I felt a curious and unpleasant lightness in my breasts, which were now officially just ornaments. None of the new children would be breast-fed. None of them would suffer birth trauma, either, at least in the sense of being rammed through a wet tunnel smaller than a baby’s head. There might be some trauma in suddenly having to breathe for oneself, but so far none of them had cried. That was a little eerie.
They wouldn’t have a mother; I wouldn’t
be
a mother, in any traditional sense. Only genetically. They’d be raised by the colony, one big extended family, though most of the individual attention they got would be from Alphonzo Jefferson and Barbara Manchester, trained to run the “creche,” about to more than double in population.
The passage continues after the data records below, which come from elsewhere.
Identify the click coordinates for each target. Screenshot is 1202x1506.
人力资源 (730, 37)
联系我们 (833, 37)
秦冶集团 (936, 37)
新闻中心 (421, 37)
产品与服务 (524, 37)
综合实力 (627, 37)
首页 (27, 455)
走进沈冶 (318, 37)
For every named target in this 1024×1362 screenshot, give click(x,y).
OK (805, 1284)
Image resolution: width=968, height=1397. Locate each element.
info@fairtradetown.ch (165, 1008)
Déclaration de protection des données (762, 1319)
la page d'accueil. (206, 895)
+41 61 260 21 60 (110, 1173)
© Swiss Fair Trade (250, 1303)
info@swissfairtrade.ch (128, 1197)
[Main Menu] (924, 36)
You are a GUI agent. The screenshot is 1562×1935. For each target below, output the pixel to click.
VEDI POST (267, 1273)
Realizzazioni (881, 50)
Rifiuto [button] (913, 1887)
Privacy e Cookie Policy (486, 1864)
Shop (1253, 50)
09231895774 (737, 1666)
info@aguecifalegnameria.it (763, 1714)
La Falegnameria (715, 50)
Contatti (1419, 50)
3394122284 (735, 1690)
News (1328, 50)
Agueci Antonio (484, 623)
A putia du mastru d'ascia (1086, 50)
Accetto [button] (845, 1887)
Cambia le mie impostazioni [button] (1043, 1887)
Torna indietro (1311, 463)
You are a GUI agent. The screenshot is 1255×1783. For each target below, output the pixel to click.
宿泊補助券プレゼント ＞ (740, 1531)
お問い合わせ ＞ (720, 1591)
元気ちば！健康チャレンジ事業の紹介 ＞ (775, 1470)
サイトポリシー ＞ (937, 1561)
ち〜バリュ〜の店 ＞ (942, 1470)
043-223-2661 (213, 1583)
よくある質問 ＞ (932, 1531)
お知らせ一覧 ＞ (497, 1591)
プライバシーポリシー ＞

My wine was too warm and too strong, made with wine concentrate, alcohol, and water. “They look okay. But I can’t help feeling cheated.”
Josie snorted. “Don’t. It’s like passing a loaf of hard bread.”
“Not so much the birth itself, as being pregnant. Is that weird?”
“Sounds weird to me,” Paul said. “Sick all the time, carrying all that extra weight.”
“I liked it,” Josie said. “The sickness is just part of the routine. I never felt more alive.” She was already 50 percent more alive than a normal person, a lean, large athlete. “But that was on Earth,” she conceded.
“Oh, hell.” I slid my drink over to Paul. “I have to take a walk.”
Nobody said anything. I went down to the dressing room and stripped, put on a skinsuit, then clamped on the Mars suit piece by piece, my mind a blank as I went through the rote safety procedure. When I was tight, I started the air and clomped up to Air Lock One. I hesitated with my thumb on the button.
This was how it all began.
2
HISTORY LESSON
Carmen Dula never set out to become the first human ambassador to an alien race. Nor did she aspire to become one of the most hated people on Earth—or off Earth, technically—but which of us has control over our destiny?